### Supplied material

--- Begin ---

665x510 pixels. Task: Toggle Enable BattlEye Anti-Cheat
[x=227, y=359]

--- End ---
--- Begin ---

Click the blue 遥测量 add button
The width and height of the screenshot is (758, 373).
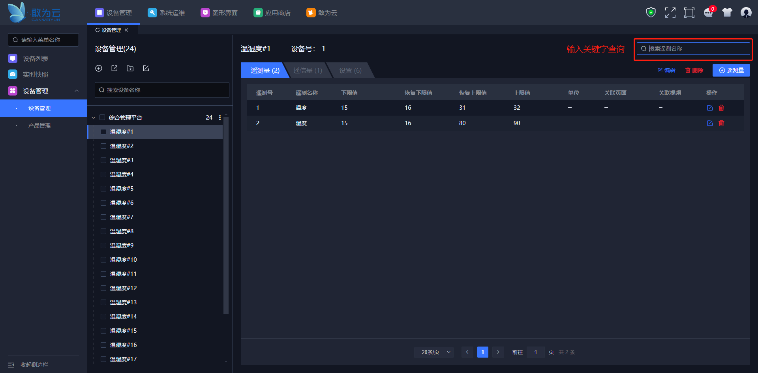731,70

--- End ---

### Your goal
Rewrite the rows starting at the line that contains "665x510 pixels. Task: Toggle" and ending at the line that contains "[x=227, y=359]", replacing "Toggle" with "Switch" and changing nothing else. Return only those lines.

### Finished answer
665x510 pixels. Task: Switch Enable BattlEye Anti-Cheat
[x=227, y=359]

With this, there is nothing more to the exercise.